Op naar de Sociale Academie
Ik startte een In Service opleiding verpleegkundige A in het Bethelziekenhuis in Delft. Maar mijn een stage in de psychiatrie haalde ik niet. Ik was nog teveel bezig met wie ik zelf nu eigenlijk was als achttienjarig persoontje. En wat ik meemaakte was in combinatie daarmee toen gewoon te heftig. De lerarenopleiding dan misschien? Maar ook dat was ‘m niet. Als een soort autoriteit voor de klas staan, dat voelde voor mij niet goed.
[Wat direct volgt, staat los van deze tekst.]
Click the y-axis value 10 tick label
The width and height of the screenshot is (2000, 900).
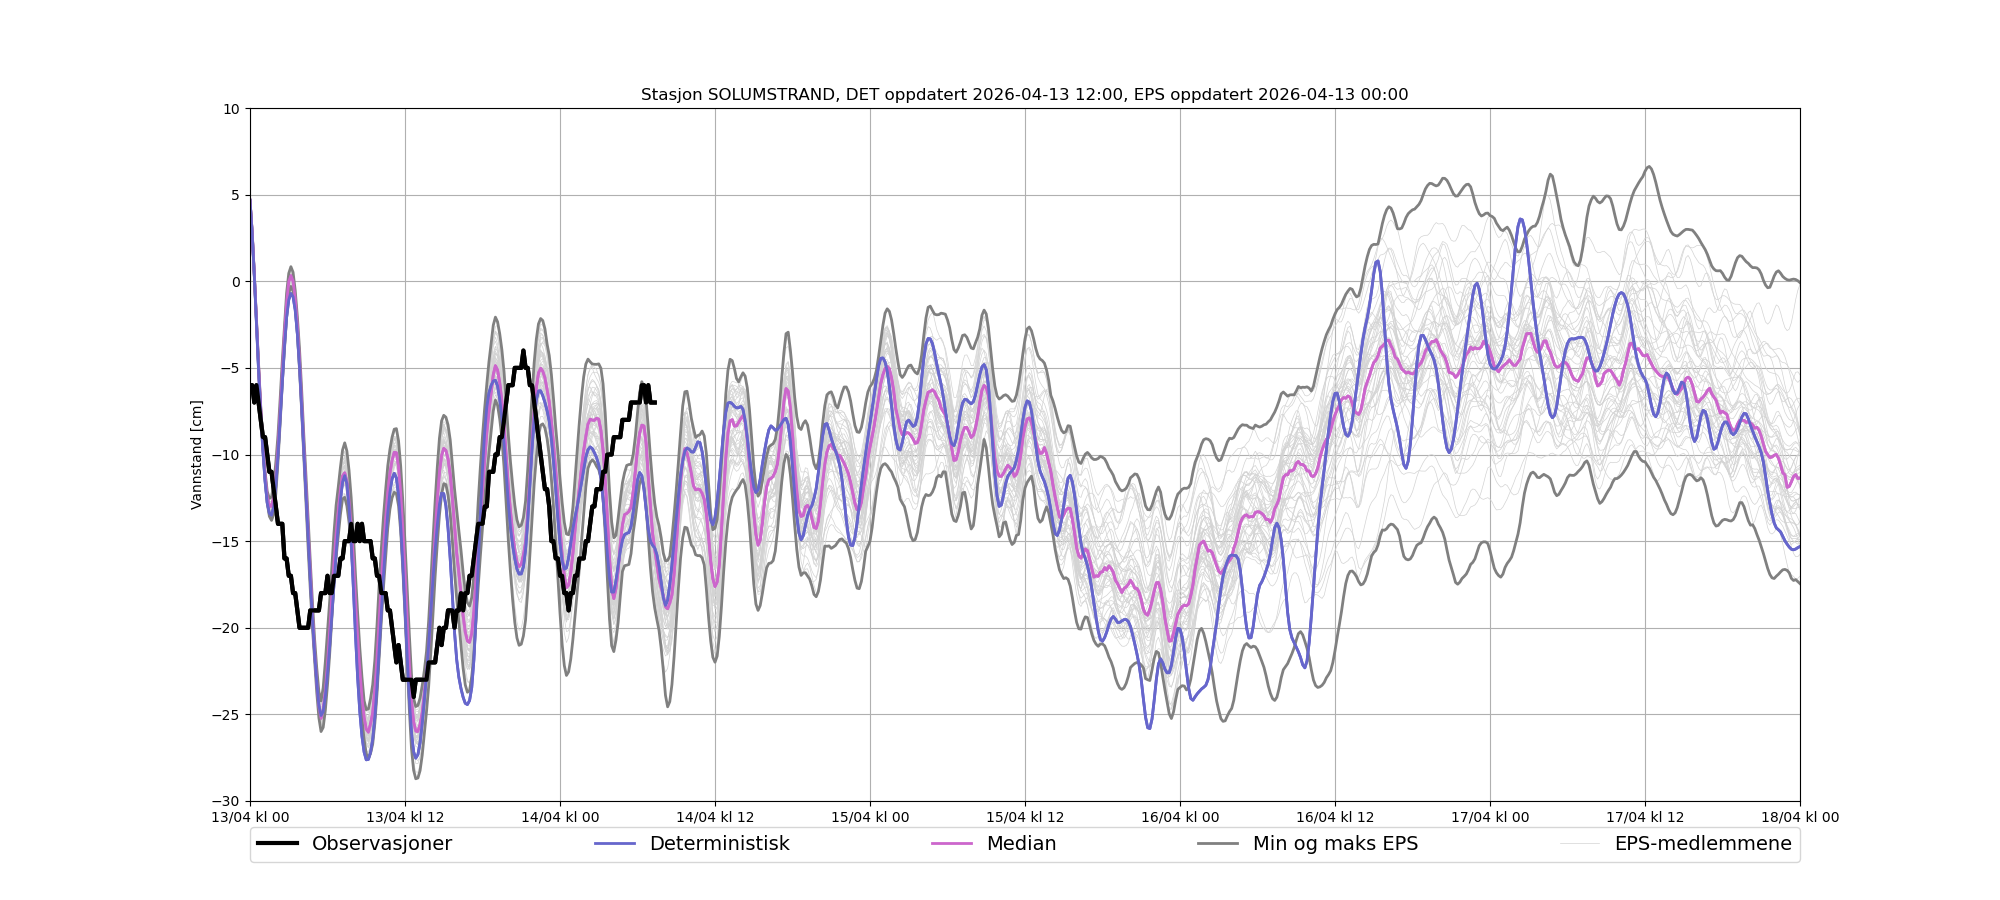click(x=231, y=109)
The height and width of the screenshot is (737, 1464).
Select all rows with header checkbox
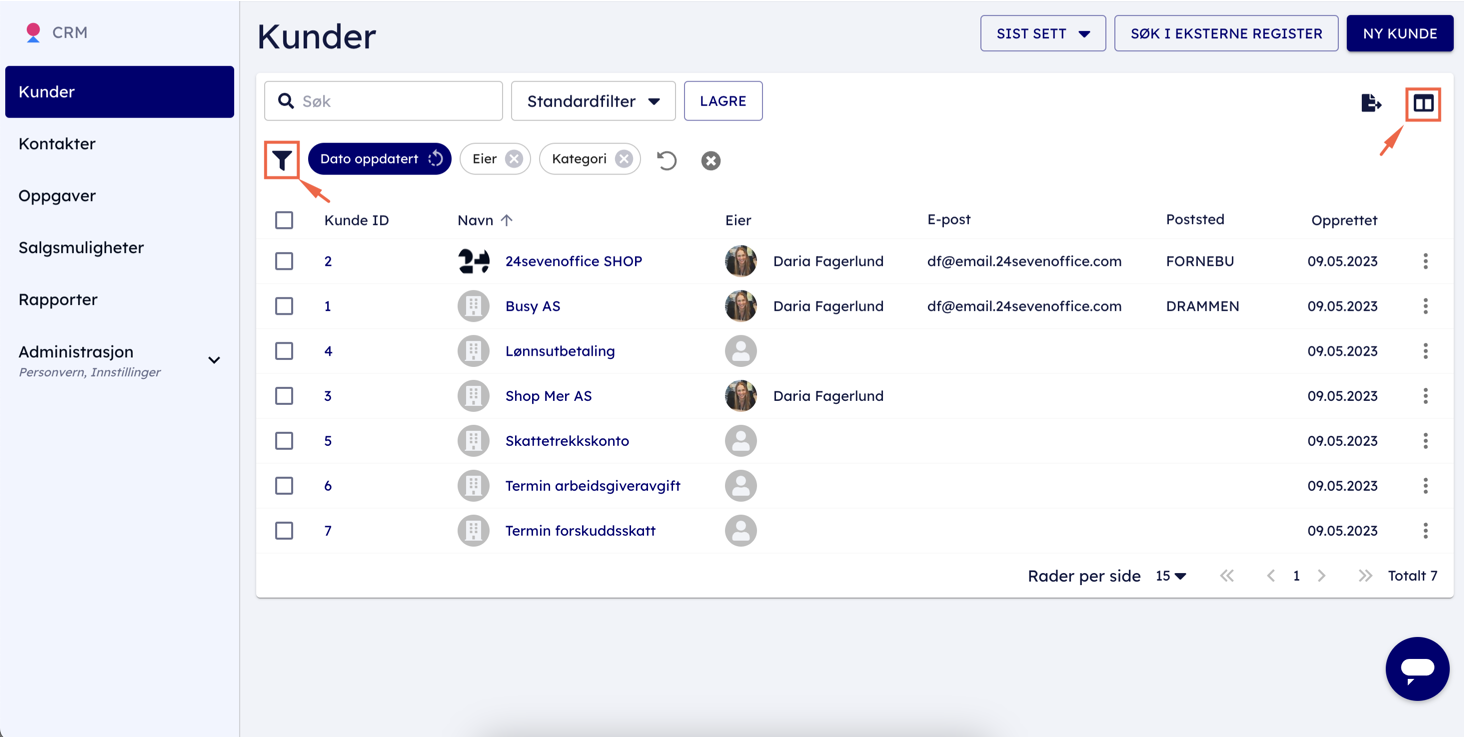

Na lang nadenken koos ik voor de Sociale Academie. Mensen helpen, dat idee. En dat beviel wél meteen. Tijdens mijn stage schoolmaatschappelijk werk was ik een soort praatjuf voor de kinderen die daar op school zaten. Ze deelden hun problemen met me, maar ook de mooie dingen in hun leven.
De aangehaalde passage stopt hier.